Да-да, уважаемый читатель, именно так – в ванную комнату по очереди, без традиционных гонок и соревнований. Потому что теперь семья Петра Петровича жила не в просторных двухэтажных хоромах с белоснежным палисадником и красной черепичной крышей, а в скромном домике на самой окраине поселка, откуда открывался «великолепный» вид на Пустырь.

Дело в том, что, когда Гильдия взялась за расследование инцидента на Летней Ярмарке, отцу семейства пришлось потратить немало средств, чтобы отвести угрозу от его непосредственных участников – своих детей. И это помимо официального штрафа, который Петр Петрович внес в городскую казну.

Свою роль в истончении семейного бюджета сыграли и свидетельские показания младшего Смотрителя, в свое время чуть не изловившего нарушителей на Штамповальне, которые шантажист в сером плаще предпочел обменять на звонкую монету. Конечно же, после такого поворота событий родители были вынуждены продать старый дом. Причем очень дешево, потому что быстро. Часть мебели – тоже, как и новенький амбивизор. А еще маме – Юлии Николаевне – пришлось брать на работе кредит, который теперь порциями вычитался из ее зарплаты.
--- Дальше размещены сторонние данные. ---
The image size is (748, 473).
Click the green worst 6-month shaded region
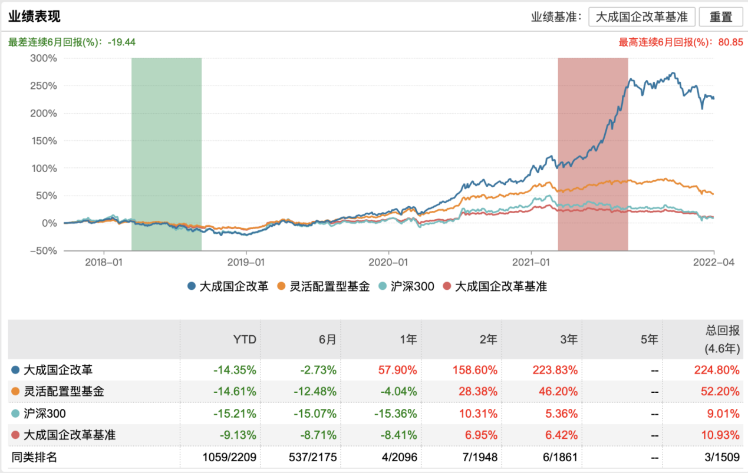point(166,153)
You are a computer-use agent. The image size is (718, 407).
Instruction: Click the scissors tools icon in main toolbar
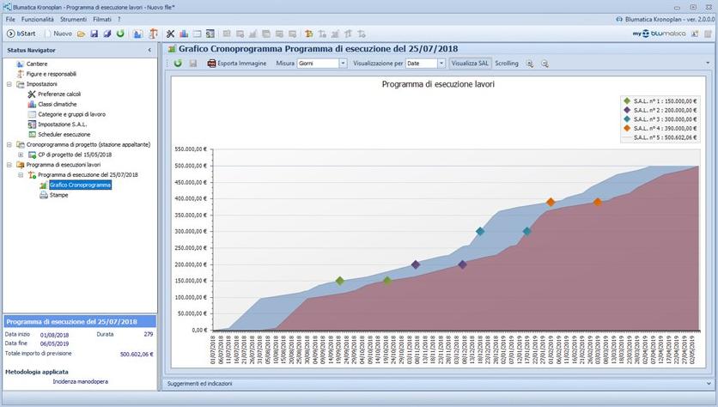coord(170,33)
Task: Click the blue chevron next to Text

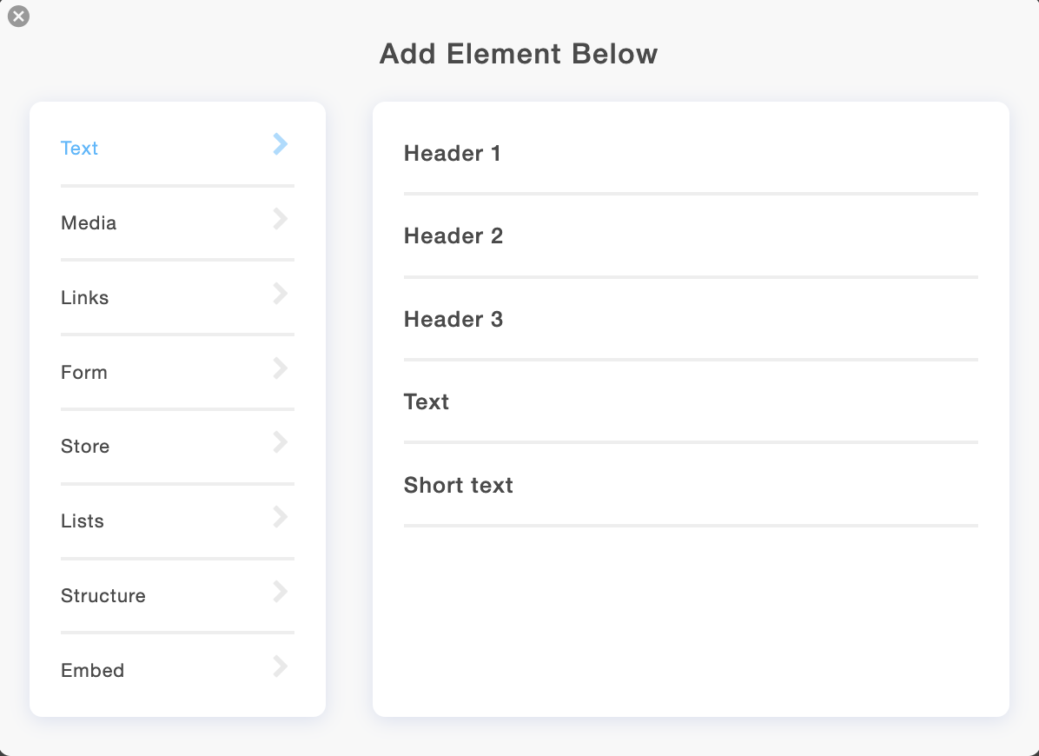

И все же взятки и «подарки», которыми Петр Петрович задабривал следователей, чиновников и рядовых Смотрителей, свое дело сделали – родители заплатили штраф, а дети отделались штампами в личное дело и трехлетним ношением особых браслетов, о которых еще пойдет речь…

Итак, пока сестра умывалась в общей ванной комнате, Димка вскипятил чайник, а Витя заправил постели. Затем пришла очередь мальчиков чистить зубы и тратить свою скудную порцию воды на умывание. Настя, окончательно проснувшаяся, но отнюдь не повеселевшая, отправилась собирать учебники. Отец, переодевшись в рабочий комбинезон, уже просматривал почту.

Дождавшись, пока дети сменят пижамы на комплекты школьной формы, Петр Петрович повел их во двор. Тот, конечно, не мог сравниться с ухоженным садиком их предыдущего жилища, но создать уют заботливые руки родителей постарались и здесь.

Сделав короткую зарядку, все четверо вернулись в дом, стараясь лишний раз не глядеть в сторону унылого голого Пустыря.

Наверное, вы уже заметили, что они почти не разговаривали и не улыбались?

Это правда. Произошедшее с близнецами и их родителями в последний год изгнало смех, так часто звеневший под красной крышей. Оно развесило по углам комнат невидимую паутину уныния, заставило опустить руки и головы, сожалеть о совершенных поступках и даже винить себя.

Нет-нет, не подумайте, что Петр Петрович перестал занимать сторону наших заговорщиков.

Но и выгораживать их, защищая от пристального внимания Смотрителей, он тоже устал. Побег на Ярмарку и схватка с Мглистым, случившиеся школьную четверть назад, подкосили его, сделали угрюмым и неразговорчивым. А понижение по службе, оформленное зловредным начальником под откровенно глупым и надуманным предлогом, этот процесс усугубило.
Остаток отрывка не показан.